§ **Problem to solve**
Print all the records below, word for word and in full.

━━━ Data shown

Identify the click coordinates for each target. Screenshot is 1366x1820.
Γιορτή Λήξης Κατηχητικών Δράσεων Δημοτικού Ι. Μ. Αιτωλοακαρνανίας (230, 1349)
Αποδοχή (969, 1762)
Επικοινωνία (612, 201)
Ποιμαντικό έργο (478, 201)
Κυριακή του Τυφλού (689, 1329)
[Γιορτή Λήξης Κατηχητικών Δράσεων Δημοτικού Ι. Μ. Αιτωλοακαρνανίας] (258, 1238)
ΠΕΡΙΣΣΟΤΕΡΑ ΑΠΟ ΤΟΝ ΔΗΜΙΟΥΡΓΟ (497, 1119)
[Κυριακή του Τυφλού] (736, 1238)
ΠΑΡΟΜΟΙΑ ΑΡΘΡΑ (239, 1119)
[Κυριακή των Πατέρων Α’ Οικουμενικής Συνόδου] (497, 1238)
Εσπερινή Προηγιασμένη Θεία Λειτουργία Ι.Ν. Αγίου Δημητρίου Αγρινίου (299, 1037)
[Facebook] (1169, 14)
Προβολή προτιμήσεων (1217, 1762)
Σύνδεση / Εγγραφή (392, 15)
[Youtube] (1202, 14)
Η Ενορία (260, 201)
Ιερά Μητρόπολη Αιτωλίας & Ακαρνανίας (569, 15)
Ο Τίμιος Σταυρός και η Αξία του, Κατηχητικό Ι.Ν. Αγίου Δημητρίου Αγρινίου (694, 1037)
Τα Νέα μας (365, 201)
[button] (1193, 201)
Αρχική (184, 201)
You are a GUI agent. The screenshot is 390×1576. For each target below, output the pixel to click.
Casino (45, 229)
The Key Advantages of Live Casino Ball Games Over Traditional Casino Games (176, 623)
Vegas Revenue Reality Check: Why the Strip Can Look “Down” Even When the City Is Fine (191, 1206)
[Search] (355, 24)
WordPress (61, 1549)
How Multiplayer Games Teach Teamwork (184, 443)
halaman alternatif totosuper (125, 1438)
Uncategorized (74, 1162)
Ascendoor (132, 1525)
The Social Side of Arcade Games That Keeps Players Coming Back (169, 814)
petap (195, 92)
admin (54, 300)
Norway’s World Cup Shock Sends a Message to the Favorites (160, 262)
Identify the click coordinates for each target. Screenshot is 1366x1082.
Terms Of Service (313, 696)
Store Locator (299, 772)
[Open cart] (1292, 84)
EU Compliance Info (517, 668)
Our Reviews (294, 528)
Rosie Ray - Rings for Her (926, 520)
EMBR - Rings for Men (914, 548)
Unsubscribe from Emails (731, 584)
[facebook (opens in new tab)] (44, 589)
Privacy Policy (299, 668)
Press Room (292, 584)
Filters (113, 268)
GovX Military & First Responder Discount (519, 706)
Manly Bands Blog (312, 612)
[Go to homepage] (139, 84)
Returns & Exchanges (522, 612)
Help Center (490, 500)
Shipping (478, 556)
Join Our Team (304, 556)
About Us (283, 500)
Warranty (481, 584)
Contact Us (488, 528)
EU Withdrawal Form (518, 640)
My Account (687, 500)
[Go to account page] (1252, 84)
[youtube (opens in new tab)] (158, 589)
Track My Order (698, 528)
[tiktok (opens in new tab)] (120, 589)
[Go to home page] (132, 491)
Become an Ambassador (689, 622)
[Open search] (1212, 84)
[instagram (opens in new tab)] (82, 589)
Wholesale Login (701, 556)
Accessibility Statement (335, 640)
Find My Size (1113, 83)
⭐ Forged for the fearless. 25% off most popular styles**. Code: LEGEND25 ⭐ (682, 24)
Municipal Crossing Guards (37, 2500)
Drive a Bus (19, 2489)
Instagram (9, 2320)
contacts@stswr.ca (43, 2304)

━━━━━━

§ **Answer to the exercise**
Identify the click coordinates for each target. Screenshot is 1366x1820.
Γιορτή Λήξης Κατηχητικών Δράσεων Δημοτικού Ι. Μ. Αιτωλοακαρνανίας (230, 1349)
Αποδοχή (969, 1762)
Επικοινωνία (612, 201)
Ποιμαντικό έργο (478, 201)
Κυριακή του Τυφλού (689, 1329)
[Γιορτή Λήξης Κατηχητικών Δράσεων Δημοτικού Ι. Μ. Αιτωλοακαρνανίας] (258, 1238)
ΠΕΡΙΣΣΟΤΕΡΑ ΑΠΟ ΤΟΝ ΔΗΜΙΟΥΡΓΟ (497, 1119)
[Κυριακή του Τυφλού] (736, 1238)
ΠΑΡΟΜΟΙΑ ΑΡΘΡΑ (239, 1119)
[Κυριακή των Πατέρων Α’ Οικουμενικής Συνόδου] (497, 1238)
Εσπερινή Προηγιασμένη Θεία Λειτουργία Ι.Ν. Αγίου Δημητρίου Αγρινίου (299, 1037)
[Facebook] (1169, 14)
Προβολή προτιμήσεων (1217, 1762)
Σύνδεση / Εγγραφή (392, 15)
[Youtube] (1202, 14)
Η Ενορία (260, 201)
Ιερά Μητρόπολη Αιτωλίας & Ακαρνανίας (569, 15)
Ο Τίμιος Σταυρός και η Αξία του, Κατηχητικό Ι.Ν. Αγίου Δημητρίου Αγρινίου (694, 1037)
Τα Νέα μας (365, 201)
[button] (1193, 201)
Αρχική (184, 201)
You are a GUI agent. The screenshot is 390×1576. For each target below, output the pixel to click.
Casino (45, 229)
The Key Advantages of Live Casino Ball Games Over Traditional Casino Games (176, 623)
Vegas Revenue Reality Check: Why the Strip Can Look “Down” Even When the City Is Fine (191, 1206)
[Search] (355, 24)
WordPress (61, 1549)
How Multiplayer Games Teach Teamwork (184, 443)
halaman alternatif totosuper (125, 1438)
Uncategorized (74, 1162)
Ascendoor (132, 1525)
The Social Side of Arcade Games That Keeps Players Coming Back (169, 814)
petap (195, 92)
admin (54, 300)
Norway’s World Cup Shock Sends a Message to the Favorites (160, 262)
Identify the click coordinates for each target. Screenshot is 1366x1082.
Terms Of Service (313, 696)
Store Locator (299, 772)
[Open cart] (1292, 84)
EU Compliance Info (517, 668)
Our Reviews (294, 528)
Rosie Ray - Rings for Her (926, 520)
EMBR - Rings for Men (914, 548)
Unsubscribe from Emails (731, 584)
[facebook (opens in new tab)] (44, 589)
Privacy Policy (299, 668)
Press Room (292, 584)
Filters (113, 268)
GovX Military & First Responder Discount (519, 706)
Manly Bands Blog (312, 612)
[Go to homepage] (139, 84)
Returns & Exchanges (522, 612)
Help Center (490, 500)
Shipping (478, 556)
Join Our Team (304, 556)
About Us (283, 500)
Warranty (481, 584)
Contact Us (488, 528)
EU Withdrawal Form (518, 640)
My Account (687, 500)
[Go to account page] (1252, 84)
[youtube (opens in new tab)] (158, 589)
Track My Order (698, 528)
[tiktok (opens in new tab)] (120, 589)
[Go to home page] (132, 491)
Become an Ambassador (689, 622)
[Open search] (1212, 84)
[instagram (opens in new tab)] (82, 589)
Wholesale Login (701, 556)
Accessibility Statement (335, 640)
Find My Size (1113, 83)
⭐ Forged for the fearless. 25% off most popular styles**. Code: LEGEND25 ⭐ (682, 24)
Municipal Crossing Guards (37, 2500)
Drive a Bus (19, 2489)
Instagram (9, 2320)
contacts@stswr.ca (43, 2304)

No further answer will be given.